Listed entries:

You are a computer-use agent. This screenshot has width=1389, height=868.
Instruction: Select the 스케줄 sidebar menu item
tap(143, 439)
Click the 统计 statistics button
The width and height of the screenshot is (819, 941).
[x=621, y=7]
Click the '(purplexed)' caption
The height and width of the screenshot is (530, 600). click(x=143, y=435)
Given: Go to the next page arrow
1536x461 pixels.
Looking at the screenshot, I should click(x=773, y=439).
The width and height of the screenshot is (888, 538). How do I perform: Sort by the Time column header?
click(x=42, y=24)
* * *
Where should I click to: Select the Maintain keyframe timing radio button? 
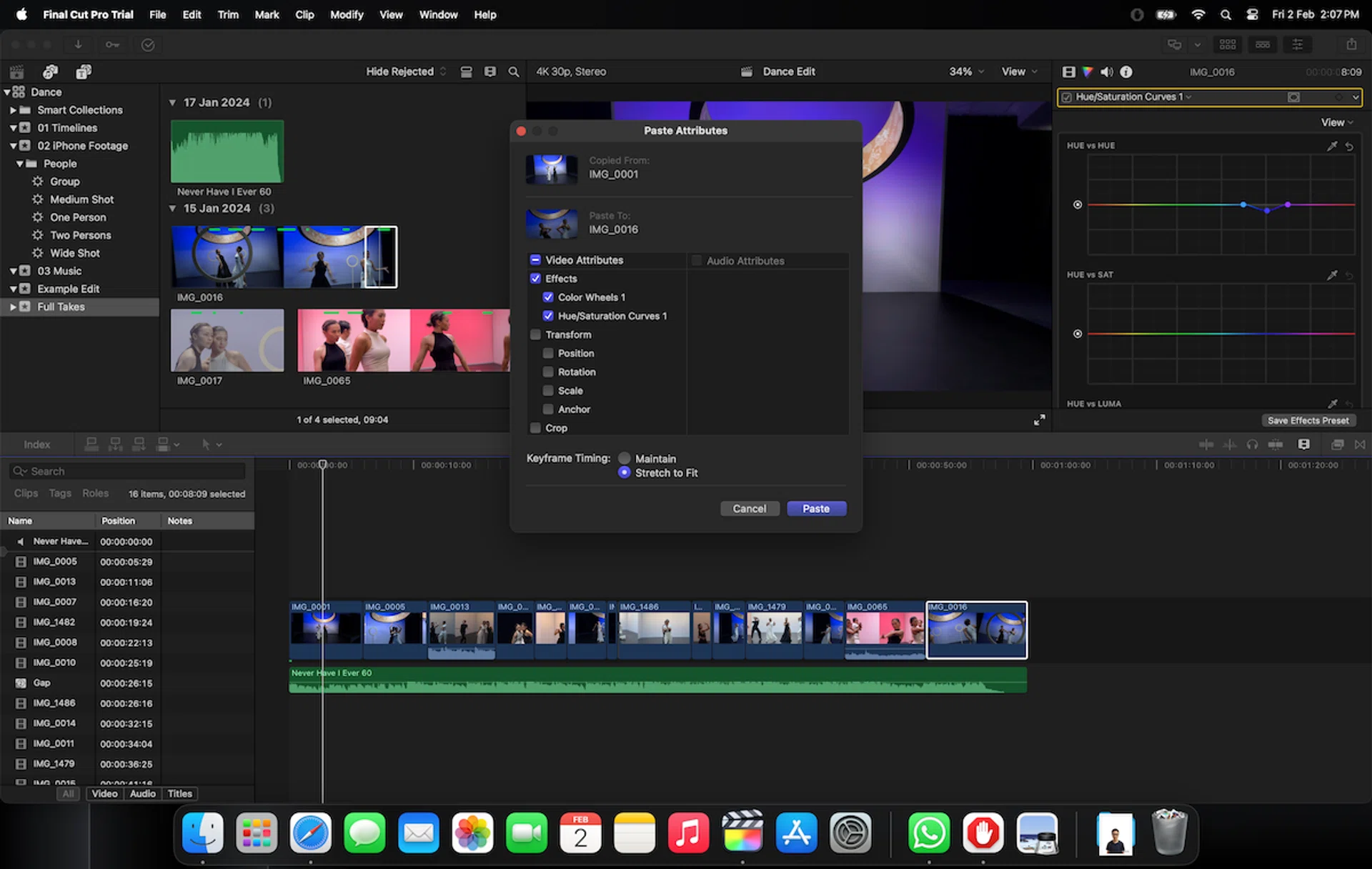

Aim of the task: Reproduce the material from the line with "Given: Go to the next page arrow" up to and including the line with "click(x=42, y=24)".

Exercise output:
Given: Go to the next page arrow
1536x461 pixels.
Looking at the screenshot, I should click(x=773, y=439).
The width and height of the screenshot is (888, 538). How do I perform: Sort by the Time column header?
click(x=42, y=24)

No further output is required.